WHAT YOU NEED TO DO :: Please copy out everything in the material from the line containing "This screenshot has width=454, height=304." down to the line containing "center [868, 80].", word for word, including both of those lines.

DATA SHOWN ::

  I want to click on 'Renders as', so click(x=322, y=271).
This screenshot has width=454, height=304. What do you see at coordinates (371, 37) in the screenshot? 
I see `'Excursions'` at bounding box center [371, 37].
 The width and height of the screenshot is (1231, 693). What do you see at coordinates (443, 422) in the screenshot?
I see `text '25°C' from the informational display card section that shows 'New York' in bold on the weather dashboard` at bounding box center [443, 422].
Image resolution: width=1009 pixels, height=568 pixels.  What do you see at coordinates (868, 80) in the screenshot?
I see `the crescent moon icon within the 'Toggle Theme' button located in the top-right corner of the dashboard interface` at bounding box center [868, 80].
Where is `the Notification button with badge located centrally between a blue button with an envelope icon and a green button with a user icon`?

...

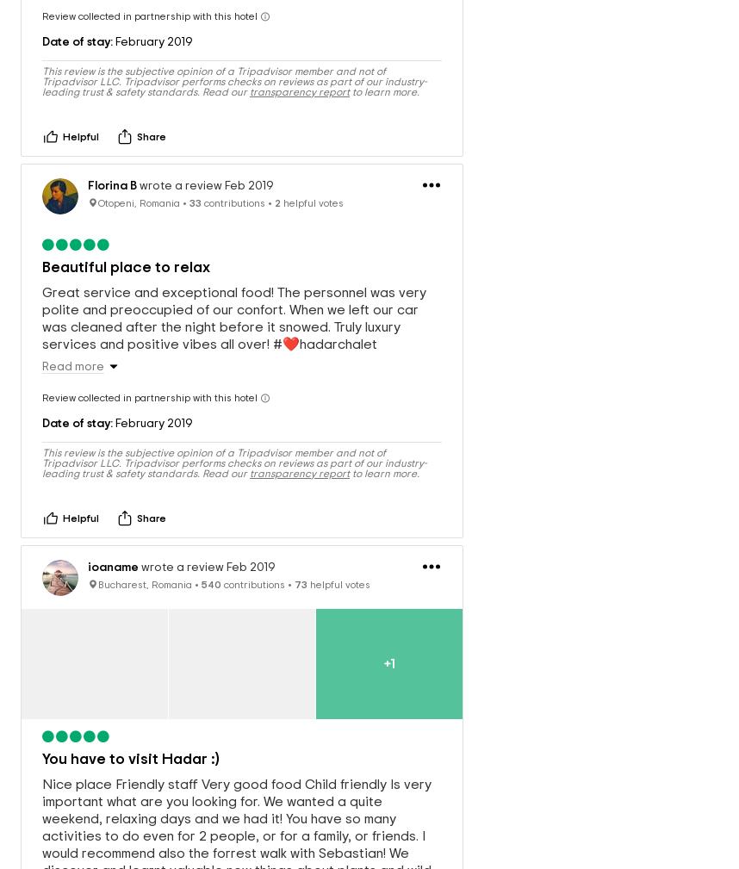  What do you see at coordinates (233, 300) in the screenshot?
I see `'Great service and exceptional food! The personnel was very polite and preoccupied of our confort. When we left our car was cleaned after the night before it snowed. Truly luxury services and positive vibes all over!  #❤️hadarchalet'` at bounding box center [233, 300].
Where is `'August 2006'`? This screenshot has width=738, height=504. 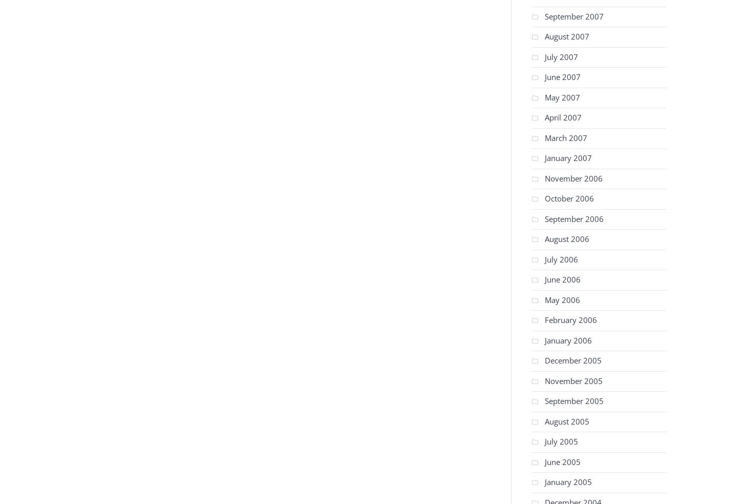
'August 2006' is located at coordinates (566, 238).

* * *

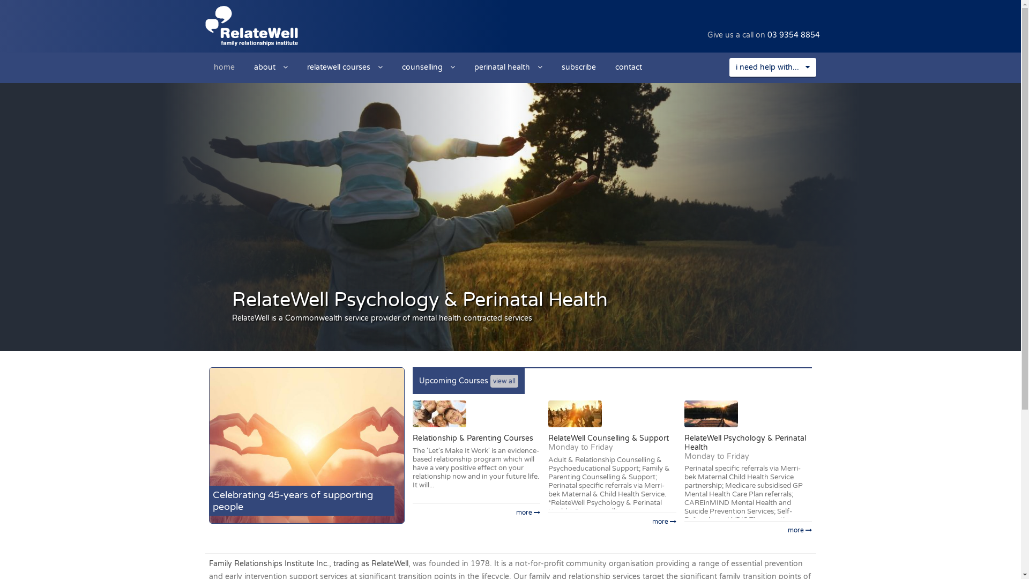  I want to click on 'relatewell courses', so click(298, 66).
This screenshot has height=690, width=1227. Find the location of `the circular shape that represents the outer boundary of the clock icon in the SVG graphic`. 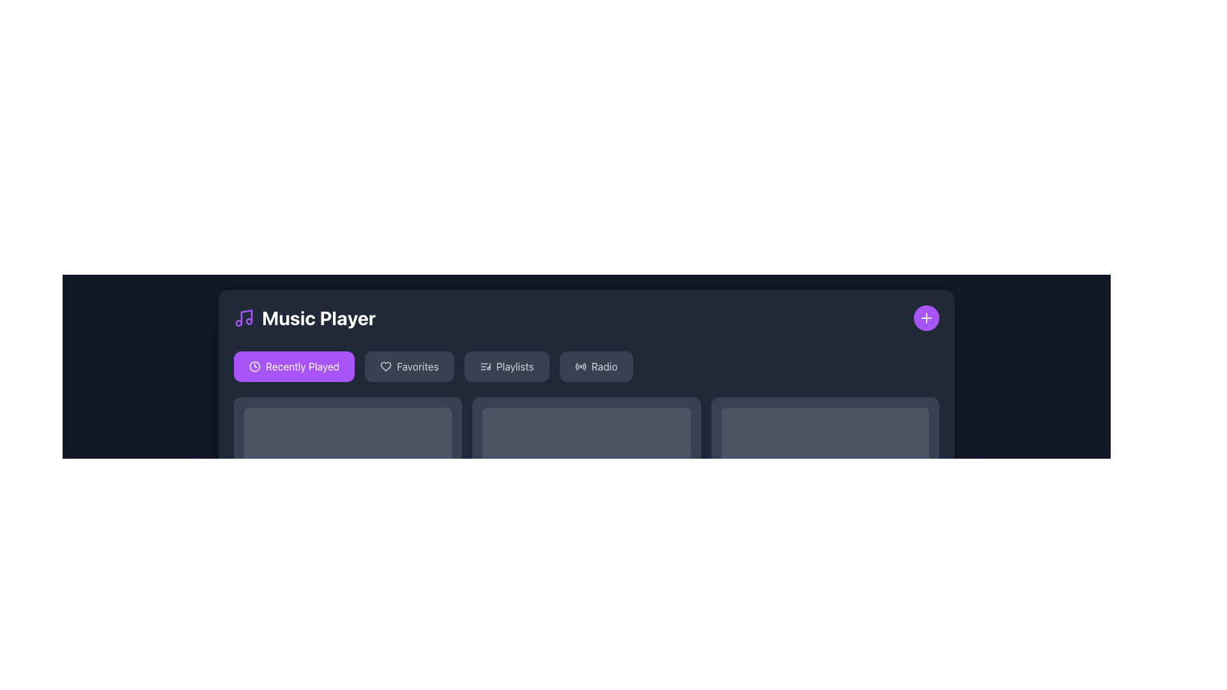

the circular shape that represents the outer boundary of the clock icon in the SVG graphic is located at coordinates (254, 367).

TASK SOLUTION ::
This screenshot has width=454, height=304. What do you see at coordinates (371, 37) in the screenshot? 
I see `'Excursions'` at bounding box center [371, 37].
 The width and height of the screenshot is (1231, 693). What do you see at coordinates (443, 422) in the screenshot?
I see `text '25°C' from the informational display card section that shows 'New York' in bold on the weather dashboard` at bounding box center [443, 422].
Image resolution: width=1009 pixels, height=568 pixels.  What do you see at coordinates (868, 80) in the screenshot?
I see `the crescent moon icon within the 'Toggle Theme' button located in the top-right corner of the dashboard interface` at bounding box center [868, 80].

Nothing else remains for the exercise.